▶ Goal
Continue the patent claims on packaging an article with foamed resin particles from the point where they stop.

▶ Text extract
2. A process of packaging an article within a container the steps of the method comprising providing a container having sufficient dunnage wherein to position the article in a generally desired location within the container, injecting into the container under superatmospheric pressure a sufficient quantity of partially collapsed foamed synthetic resinous particles, reducing the pressure within the container to atmospheric pressure and thereby causing partially collapsed particles to expand and contact adjacent particles, the article and container walls and thereby form a plurality of deformed particles maintaining the article in a desired relationship to the container walls.
3. The process of claim 1, wherein the particles are generally cylindrical.
4. The process of claim 1, wherein the container is disposed within a restraining means during injection under superatmospheric pressure.
5. The process of claim 1, wherein the particles are of a styrene polymer.
6. The process of claim 1, wherein the particles are of an ethylene polymer.
7. The process of claim 1, wherein the particles are generally spherical.

▶ Records for locating described items
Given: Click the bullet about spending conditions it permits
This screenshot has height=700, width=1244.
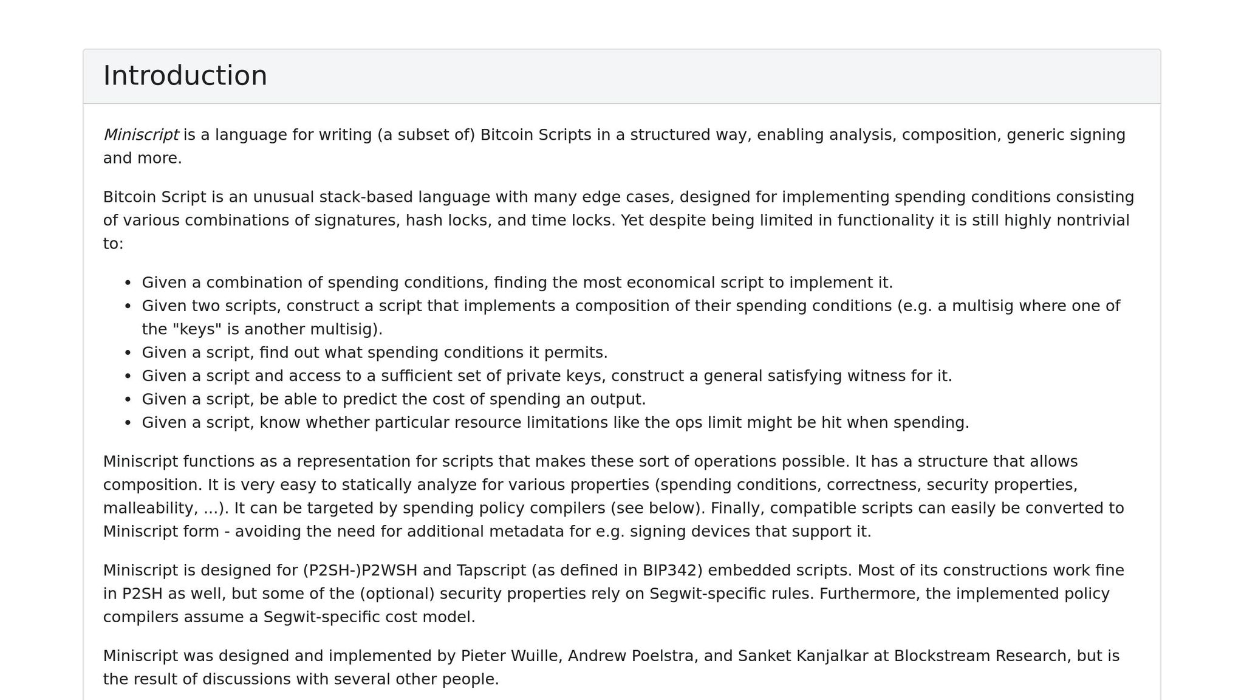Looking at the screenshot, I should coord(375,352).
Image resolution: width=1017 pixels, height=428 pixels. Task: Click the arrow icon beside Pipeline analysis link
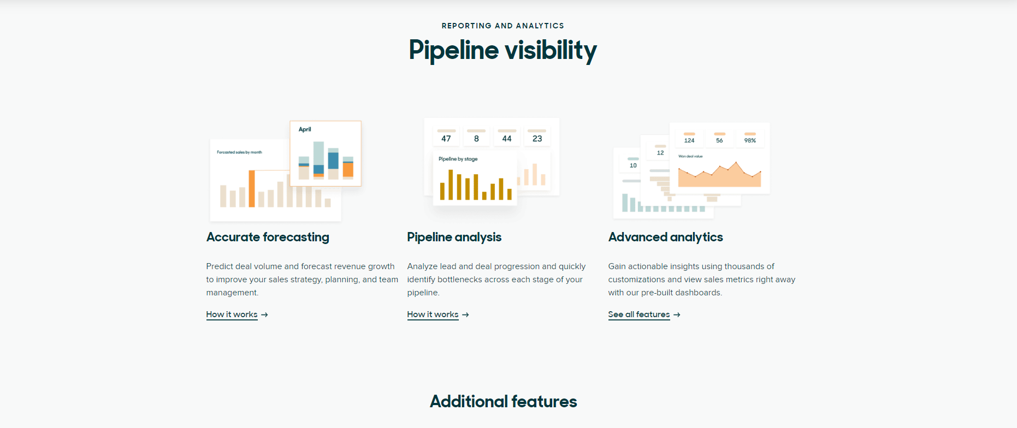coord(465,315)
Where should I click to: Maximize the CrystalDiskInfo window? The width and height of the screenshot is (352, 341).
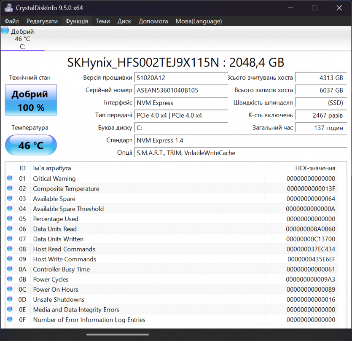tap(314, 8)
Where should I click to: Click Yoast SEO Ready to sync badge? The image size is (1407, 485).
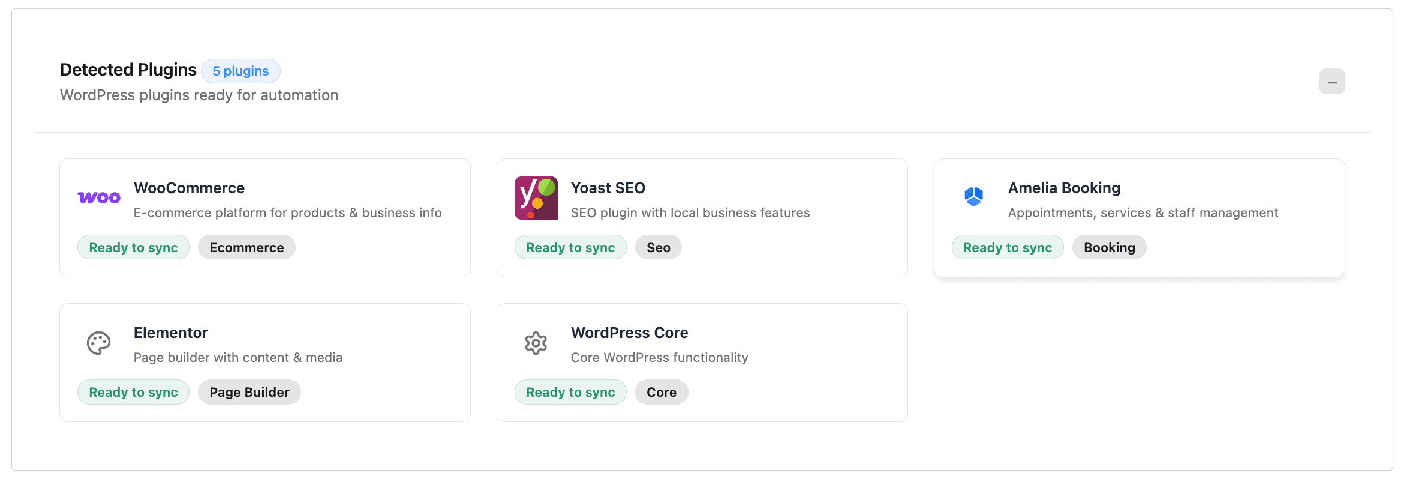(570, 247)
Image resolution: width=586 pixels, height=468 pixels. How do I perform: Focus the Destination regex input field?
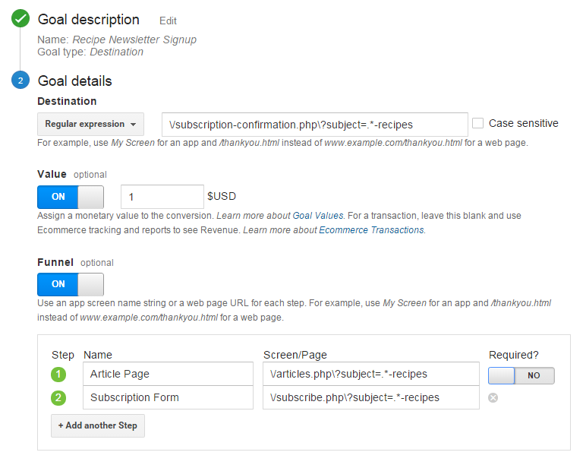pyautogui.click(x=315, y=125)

▶ Output of the task
8. The process of claim 1, wherein at least a portion of the particles are contained within fluid permeable flexible walls.
9. A package prepared by the method of claim 1.
10. An apparatus for the filling of containers with pneumatic synthetic resinous dunnage materials, the apparatus comprising in cooperative combination a container restraining means, a particle supply means, a particle supply means positioning means, the positioning means adapted to position the supply means in a direction generally normal to a surface of the container, the supply means having means to force particles into the container and to supply a superatmospheric pressure within the container.
Description

A wide variety of materials have been employed as dunnage for the shipping of various articles. For relatively fragile articles, light weight dunnage has often been employed such as crumpled paper, shredded paper, excelsior and a variety of foam synthetic resinous particles. Such foam particles are well known and are disclosed in the following U.S. patents which are herewith incorporated by reference thereto: U.S. Pat. Nos. 3,066,382; 3,147,321; 3,251,728; 3,400,037; 3,723,240; 3,887,672; 3,896,934; 3,961,000; 4,027,064; 4,042,658; 4,166,875; 4,169,179; and 4,485,193. Some similar synthetic resinous particles of low density are prepared by overexpanding the particles to an extent sufficient that on cooling to ambient temperature they are partially collapsed and on standing in air will re-expand. The preparation of such particles is set forth in the following U.S. patents which are incorporated by reference thereto: U.S. Pat. Nos. 3,425,965; 3,505,248; 3,505,249; and 3,507,177.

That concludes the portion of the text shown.